* _Task objective_: Please rewrite the records below, substituting "interface agent" for every occurrence of "GUI agent" and leaving everything else unchanged.

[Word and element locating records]
= = = = = = =
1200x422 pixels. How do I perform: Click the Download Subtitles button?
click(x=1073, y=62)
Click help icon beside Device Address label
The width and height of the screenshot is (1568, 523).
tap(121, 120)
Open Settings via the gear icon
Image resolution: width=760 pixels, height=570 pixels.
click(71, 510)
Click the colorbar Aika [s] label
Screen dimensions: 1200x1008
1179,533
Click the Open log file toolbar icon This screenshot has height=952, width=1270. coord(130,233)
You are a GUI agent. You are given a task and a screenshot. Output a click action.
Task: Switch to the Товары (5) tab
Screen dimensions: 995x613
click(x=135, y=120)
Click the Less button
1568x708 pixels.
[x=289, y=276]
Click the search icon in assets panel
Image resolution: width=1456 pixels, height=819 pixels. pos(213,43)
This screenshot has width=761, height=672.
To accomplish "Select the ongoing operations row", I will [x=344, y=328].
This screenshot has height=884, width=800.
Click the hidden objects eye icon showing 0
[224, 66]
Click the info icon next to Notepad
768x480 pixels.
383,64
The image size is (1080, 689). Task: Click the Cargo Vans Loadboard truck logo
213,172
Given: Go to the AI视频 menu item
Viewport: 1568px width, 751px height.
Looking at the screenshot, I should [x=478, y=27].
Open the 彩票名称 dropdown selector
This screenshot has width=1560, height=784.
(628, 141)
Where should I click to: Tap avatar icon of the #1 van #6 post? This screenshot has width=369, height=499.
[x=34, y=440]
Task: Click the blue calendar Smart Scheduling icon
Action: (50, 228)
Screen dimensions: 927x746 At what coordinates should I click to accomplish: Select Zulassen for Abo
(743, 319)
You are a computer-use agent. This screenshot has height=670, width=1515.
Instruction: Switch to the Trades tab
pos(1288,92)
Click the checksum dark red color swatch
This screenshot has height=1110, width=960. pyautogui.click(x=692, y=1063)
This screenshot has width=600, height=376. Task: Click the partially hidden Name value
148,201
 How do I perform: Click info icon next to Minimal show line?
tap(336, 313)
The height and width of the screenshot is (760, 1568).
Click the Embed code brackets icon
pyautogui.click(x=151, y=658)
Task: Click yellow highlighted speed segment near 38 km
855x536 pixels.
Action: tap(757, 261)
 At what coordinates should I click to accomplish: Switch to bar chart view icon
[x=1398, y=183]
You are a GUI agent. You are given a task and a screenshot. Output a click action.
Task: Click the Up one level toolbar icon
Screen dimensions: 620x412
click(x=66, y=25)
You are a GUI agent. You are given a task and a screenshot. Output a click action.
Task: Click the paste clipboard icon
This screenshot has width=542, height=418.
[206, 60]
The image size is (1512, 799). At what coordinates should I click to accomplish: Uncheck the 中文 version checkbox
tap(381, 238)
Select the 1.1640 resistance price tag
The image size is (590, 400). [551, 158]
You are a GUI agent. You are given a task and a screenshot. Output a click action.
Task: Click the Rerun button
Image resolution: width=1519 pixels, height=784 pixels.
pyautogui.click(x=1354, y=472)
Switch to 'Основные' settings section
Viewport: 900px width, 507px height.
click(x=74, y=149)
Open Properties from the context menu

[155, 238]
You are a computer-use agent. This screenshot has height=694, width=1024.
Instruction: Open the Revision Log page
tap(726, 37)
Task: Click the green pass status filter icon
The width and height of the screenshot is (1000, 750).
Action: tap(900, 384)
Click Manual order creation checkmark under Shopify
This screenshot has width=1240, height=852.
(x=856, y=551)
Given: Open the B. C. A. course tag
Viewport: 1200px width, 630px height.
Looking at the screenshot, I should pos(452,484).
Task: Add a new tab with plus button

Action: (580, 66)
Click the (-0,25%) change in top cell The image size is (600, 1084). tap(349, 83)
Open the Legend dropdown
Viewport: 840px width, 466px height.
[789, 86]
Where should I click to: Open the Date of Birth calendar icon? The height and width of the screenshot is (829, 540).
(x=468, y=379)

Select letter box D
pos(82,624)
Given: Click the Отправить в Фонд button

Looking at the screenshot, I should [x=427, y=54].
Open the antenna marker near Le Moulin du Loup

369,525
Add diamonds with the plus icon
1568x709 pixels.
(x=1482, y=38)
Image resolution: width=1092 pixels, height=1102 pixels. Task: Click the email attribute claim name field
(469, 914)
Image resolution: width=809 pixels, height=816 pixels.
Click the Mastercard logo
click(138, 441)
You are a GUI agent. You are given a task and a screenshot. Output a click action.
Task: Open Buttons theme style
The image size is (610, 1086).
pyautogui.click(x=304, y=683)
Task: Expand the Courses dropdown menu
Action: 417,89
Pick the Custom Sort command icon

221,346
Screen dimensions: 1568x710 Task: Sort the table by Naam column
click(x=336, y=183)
= = = = = = =
* _Solution to this exercise_:
1200x422 pixels. How do I perform: Click the Download Subtitles button?
click(x=1073, y=62)
Click help icon beside Device Address label
The width and height of the screenshot is (1568, 523).
tap(121, 120)
Open Settings via the gear icon
Image resolution: width=760 pixels, height=570 pixels.
click(71, 510)
Click the colorbar Aika [s] label
Screen dimensions: 1200x1008
1179,533
Click the Open log file toolbar icon This screenshot has height=952, width=1270. coord(130,233)
You are a interface agent. You are given a task and a screenshot. Output a click action.
Task: Switch to the Товары (5) tab
Screen dimensions: 995x613
click(x=135, y=120)
Click the Less button
1568x708 pixels.
[x=289, y=276]
Click the search icon in assets panel
Image resolution: width=1456 pixels, height=819 pixels. pos(213,43)
This screenshot has width=761, height=672.
To accomplish "Select the ongoing operations row", I will [x=344, y=328].
This screenshot has height=884, width=800.
Click the hidden objects eye icon showing 0
[224, 66]
Click the info icon next to Notepad
768x480 pixels.
383,64
The image size is (1080, 689). Task: Click the Cargo Vans Loadboard truck logo
213,172
Given: Go to the AI视频 menu item
Viewport: 1568px width, 751px height.
Looking at the screenshot, I should [x=478, y=27].
Open the 彩票名称 dropdown selector
This screenshot has width=1560, height=784.
(628, 141)
Where should I click to: Tap avatar icon of the #1 van #6 post? This screenshot has width=369, height=499.
[x=34, y=440]
Task: Click the blue calendar Smart Scheduling icon
Action: (50, 228)
Screen dimensions: 927x746 At what coordinates should I click to accomplish: Select Zulassen for Abo
(743, 319)
You are a computer-use agent. This screenshot has height=670, width=1515.
Instruction: Switch to the Trades tab
pos(1288,92)
Click the checksum dark red color swatch
This screenshot has height=1110, width=960. pyautogui.click(x=692, y=1063)
This screenshot has width=600, height=376. Task: Click the partially hidden Name value
148,201
 How do I perform: Click info icon next to Minimal show line?
tap(336, 313)
The height and width of the screenshot is (760, 1568).
Click the Embed code brackets icon
pyautogui.click(x=151, y=658)
Task: Click yellow highlighted speed segment near 38 km
855x536 pixels.
Action: tap(757, 261)
 At what coordinates should I click to accomplish: Switch to bar chart view icon
[x=1398, y=183]
You are a interface agent. You are given a task and a screenshot. Output a click action.
Task: Click the Up one level toolbar icon
Screen dimensions: 620x412
click(x=66, y=25)
You are a interface agent. You are given a task and a screenshot. Output a click action.
Task: Click the paste clipboard icon
This screenshot has width=542, height=418.
[206, 60]
The image size is (1512, 799). At what coordinates should I click to accomplish: Uncheck the 中文 version checkbox
tap(381, 238)
Select the 1.1640 resistance price tag
The image size is (590, 400). [551, 158]
You are a interface agent. You are given a task and a screenshot. Output a click action.
Task: Click the Rerun button
Image resolution: width=1519 pixels, height=784 pixels.
pyautogui.click(x=1354, y=472)
Switch to 'Основные' settings section
Viewport: 900px width, 507px height.
click(x=74, y=149)
Open Properties from the context menu

[155, 238]
You are a computer-use agent. This screenshot has height=694, width=1024.
Instruction: Open the Revision Log page
tap(726, 37)
Task: Click the green pass status filter icon
The width and height of the screenshot is (1000, 750).
Action: tap(900, 384)
Click Manual order creation checkmark under Shopify
This screenshot has width=1240, height=852.
(x=856, y=551)
Given: Open the B. C. A. course tag
Viewport: 1200px width, 630px height.
Looking at the screenshot, I should pos(452,484).
Task: Add a new tab with plus button

Action: (580, 66)
Click the (-0,25%) change in top cell The image size is (600, 1084). tap(349, 83)
Open the Legend dropdown
Viewport: 840px width, 466px height.
[789, 86]
Where should I click to: Open the Date of Birth calendar icon? The height and width of the screenshot is (829, 540).
(x=468, y=379)

Select letter box D
pos(82,624)
Given: Click the Отправить в Фонд button

Looking at the screenshot, I should [x=427, y=54].
Open the antenna marker near Le Moulin du Loup

369,525
Add diamonds with the plus icon
1568x709 pixels.
(x=1482, y=38)
Image resolution: width=1092 pixels, height=1102 pixels. Task: Click the email attribute claim name field
(469, 914)
Image resolution: width=809 pixels, height=816 pixels.
Click the Mastercard logo
click(138, 441)
You are a interface agent. You are given a task and a screenshot. Output a click action.
Task: Open Buttons theme style
The image size is (610, 1086).
pyautogui.click(x=304, y=683)
Task: Expand the Courses dropdown menu
Action: 417,89
Pick the Custom Sort command icon

221,346
Screen dimensions: 1568x710 Task: Sort the table by Naam column
click(x=336, y=183)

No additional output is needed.